Ficção, Educação e Trânsito
Sem data, sem assinatura
O filme uma é história de luto considerada como uma das mais atordoantes do cinema contemporâneo


Leonardo Campos
Pode ser diferente em cada região do planeta, mas a constante taxa de sinistros de trânsito envolvendo vítimas fatais é uma realidade contemporânea que infelizmente devasta não apenas países economicamente desfavorecidos, mas também os lugares considerados de “primeiro mundo”. O cinema, sabiamente, já trabalhou diversas vezes com atropelamentos, colisões, capotamentos, bem como condutores alcoolizados ou sem cinto de segurança, para o estabelecimento da catarse. Sem Data, Sem Assinatura, um apurado exemplar do cinema iraniano recente, é uma destas narrativas arrebatadoras sobre os desdobramentos de uma situação evitável na vida daqueles que perderam alguém e na trajetória daqueles sufocados pela angústia e culpa, isto é, indivíduos que precisam lidar com as consequências de seus erros, numa punição que pode ser até ser mais severa que a aplicação de algo previsto na legislação, afinal, ser preso ou responder processo pode ser tão doloroso quanto acordar e dormir todos os dias pensando na vida do outro que você destruiu após agir de maneira indevida no trânsito.

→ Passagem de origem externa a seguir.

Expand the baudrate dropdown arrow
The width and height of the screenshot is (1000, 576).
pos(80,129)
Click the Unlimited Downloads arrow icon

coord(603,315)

Lançado em 2017, a produção dirigida por Vahid Jalilvand, também responsável pelo roteiro, escrito ao lado de Ali Zarnegar, é uma lição de drama assertivo. Em seus 104 minutos, acompanhamos a saga de um homem devidamente equilibrado em sociedade, aquele tipo de personagem que goza dos privilégios de sua profissão, numa existência confortável e tranquila, tendo os habituais altos e baixos que qualquer ser humano enfrenta cotidianamente, mas que não precisa lidar com dificuldades mais extremas para garantir a sua sobrevivência. Ele é o catalisador das reflexões sobre ética em Sem Data, Sem Assinatura, uma história de luto considerada como uma das mais atordoantes do cinema contemporâneo. Na trama, seguimos os passos de Kaveh (Amir Aghave), um médico que colide com uma moto numa situação inesperada durante uma de duas travessias diárias. Ele não comete aquilo que geralmente contemplamos horrorizados nos telejornais e em muitos filmes: a omissão de socorro.

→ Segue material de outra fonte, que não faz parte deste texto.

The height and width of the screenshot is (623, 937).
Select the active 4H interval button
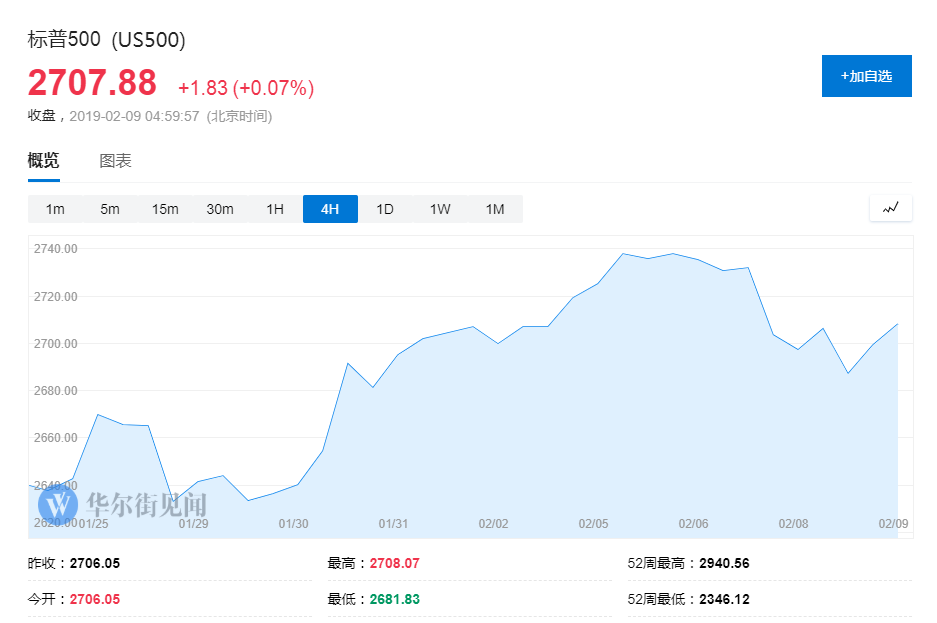tap(330, 209)
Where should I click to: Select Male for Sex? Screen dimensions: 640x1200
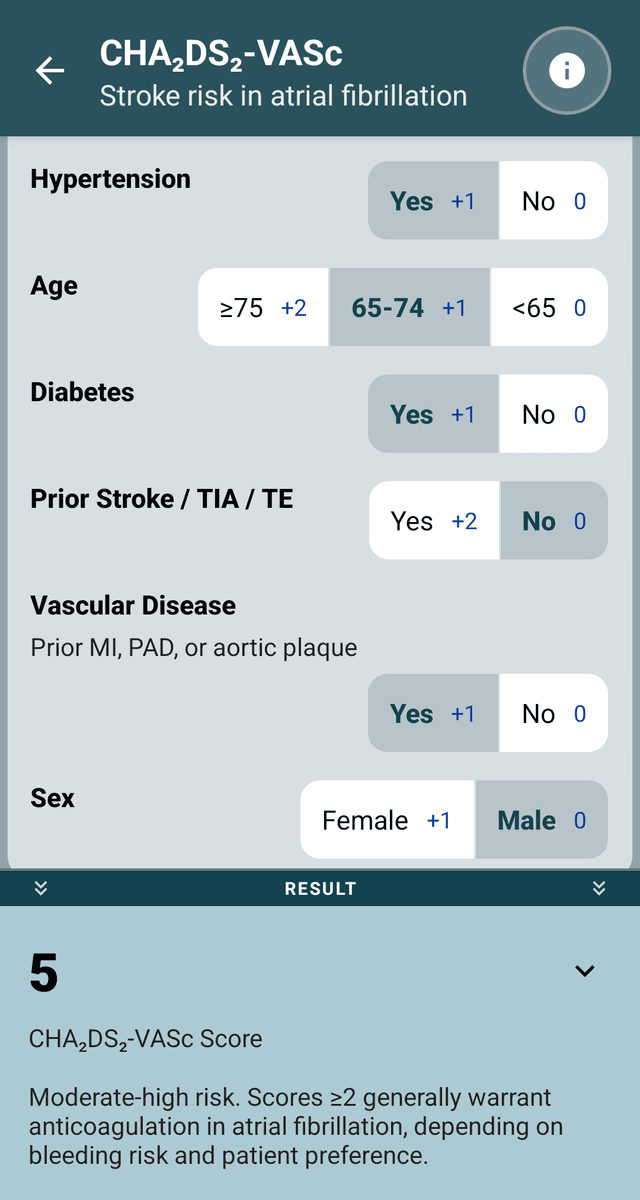click(541, 819)
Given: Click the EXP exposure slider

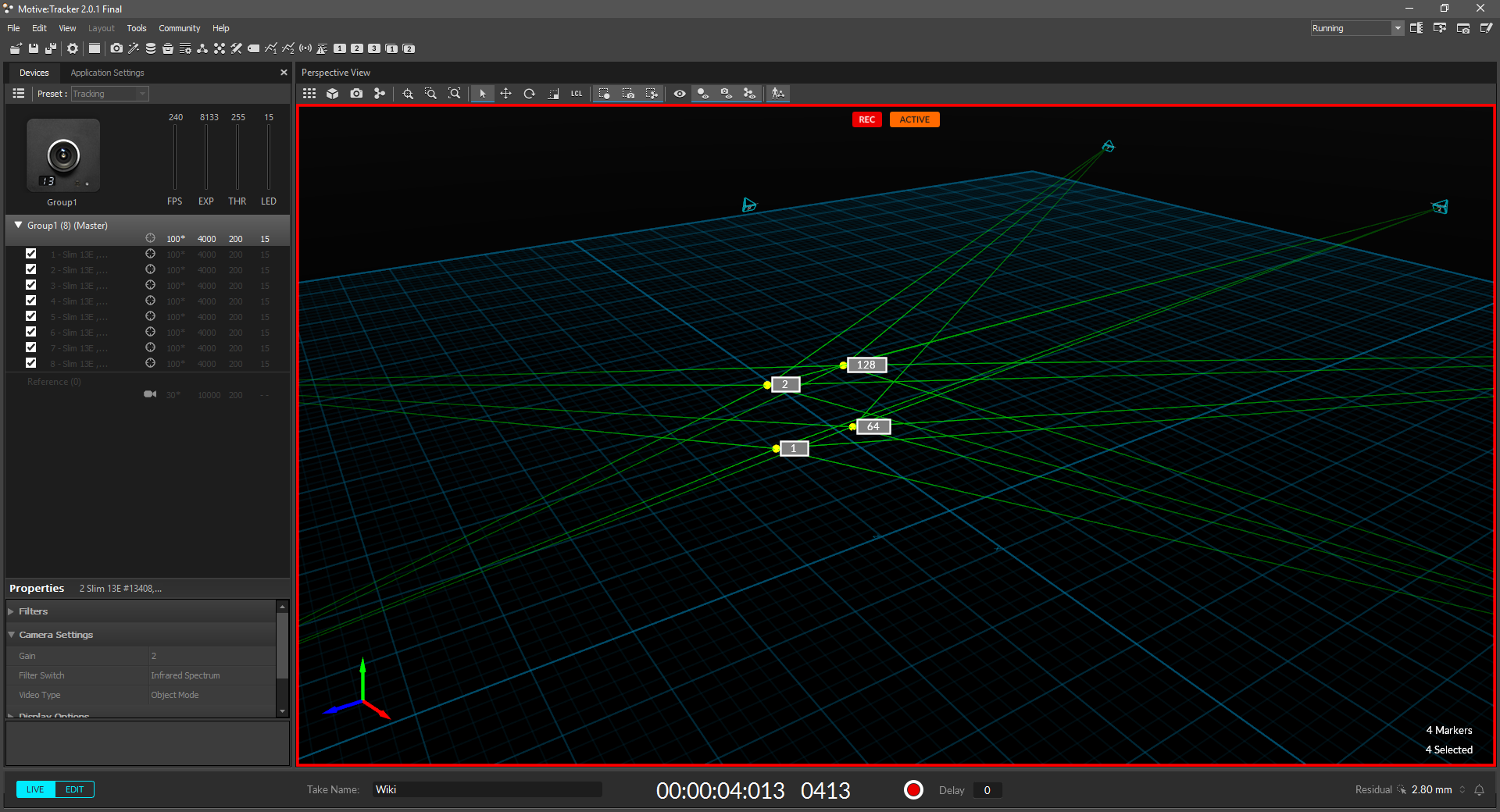Looking at the screenshot, I should click(206, 156).
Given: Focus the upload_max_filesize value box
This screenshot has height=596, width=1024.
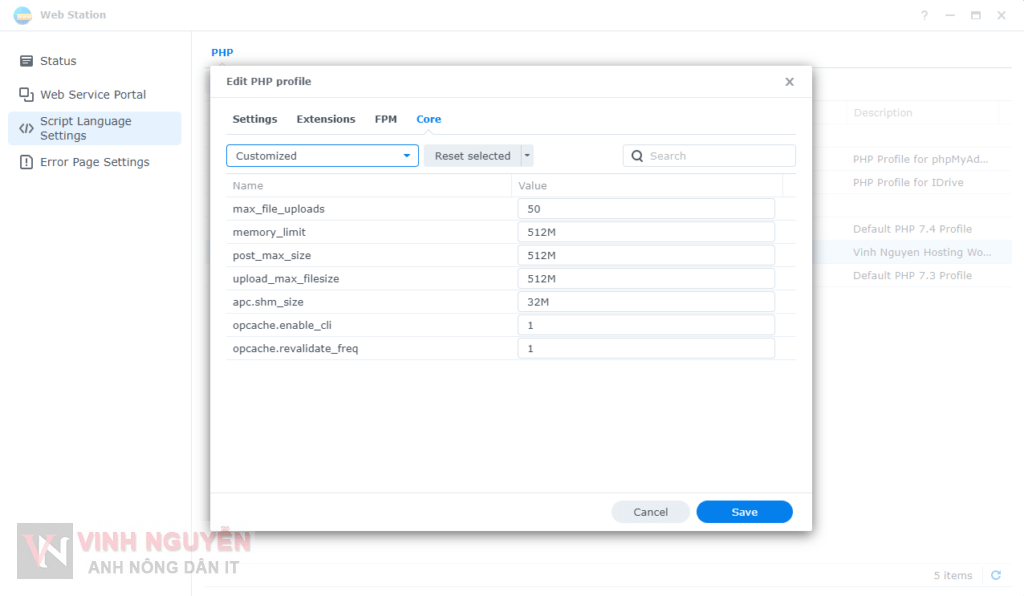Looking at the screenshot, I should [x=646, y=279].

O médico percebe que o filho do condutor, machucado no pescoço, sofreu as consequências da forte colisão, mas não teve a vida ceifada. Tranquilo, ele propõe ajuda e o encaminha para o atendimento hospitalar. O susto, no entanto, surge no dia seguinte, quando chega ao ponto de trabalho para mais um plantão. Descobre que o menino morto é a vítima do acidente. Na autopsia, a pessoa responsável pelo perito identificou um problema de intoxicação alimentar, mas Kaveh acredita que o motivo real tenha sido a pancada durante o sinistro de trânsito. E agora? Como lidar com essa dúvida corrosiva, acompanhada de um sentimento de culpa devastador? É assim que ele não fica quieto e resolve investigar as causas da morte do garoto. Será mesmo que ele deve se sentir responsável pelo falecimento? Aqui, o espectador é colocado diante de uma trama instigante sobre atos irrisórios que mudam para sempre as nossas vidas, escolhas do presente que determinam tacitamente o nosso futuro.

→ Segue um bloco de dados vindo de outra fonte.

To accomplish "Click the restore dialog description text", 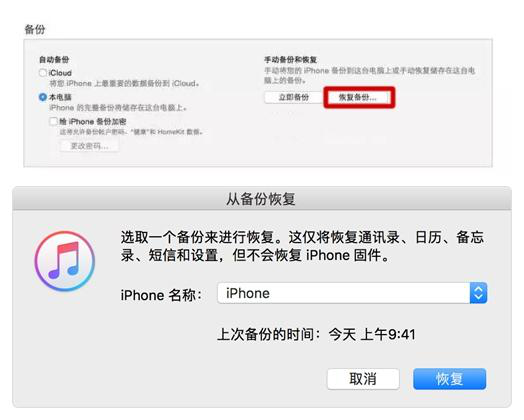I will click(x=302, y=246).
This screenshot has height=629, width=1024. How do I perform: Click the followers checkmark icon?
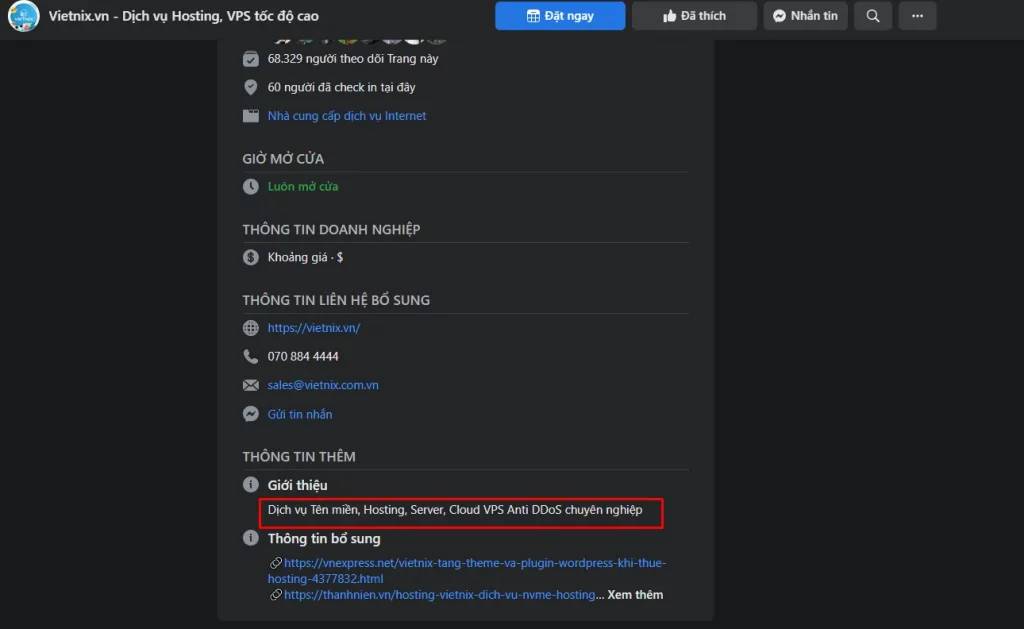[x=251, y=59]
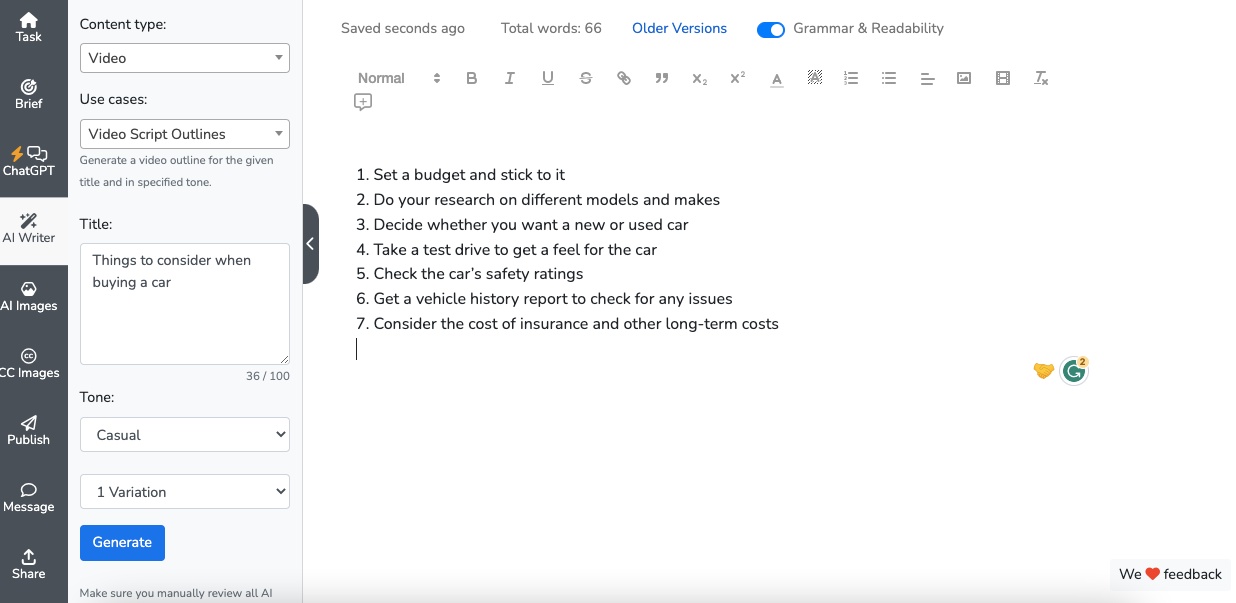Apply blockquote formatting
1236x603 pixels.
coord(662,78)

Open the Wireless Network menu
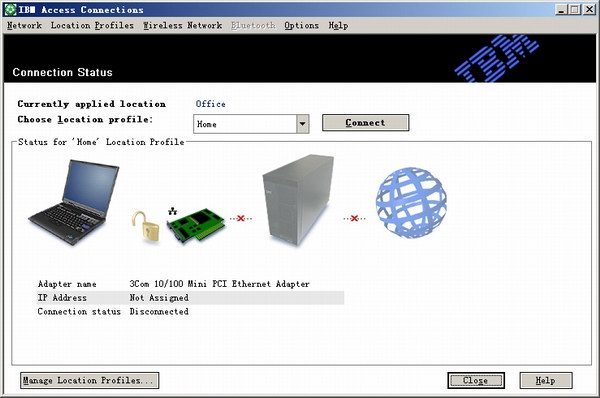point(183,26)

Nada é tão fácil quanto o esperado, talvez mais mastigado e melodramático se fosse uma narrativa de estrutura estadunidense. Sem Data, Sem Assinatura trabalha em torno de clichês, mas propõe uma abordagem mais complexa de sua proposta. Com muitas cenas no interior de carros, satisfatoriamente concebidas pela ótima direção de fotografia, o filme reflete a realidade iraniana da falta de liberdade de expressão, algo curiosamente destacado na divulgação da produção em sua época de lançamento, escolha narrativa que também dialoga com o que está designado como tema do filme, isto é, a travessia de personagens pela vida, os embates entre as pessoas, em colisões cotidianas repletas de tensões, a maioria psicológicas, mas também físicas, como a tragédia que envolve o médico Kaveh e Moosa (Navid Mohammadzadeh), pai do garoto que perde a vida, talvez pelo sinistro ou quem sabe, pela intoxicação alimentar.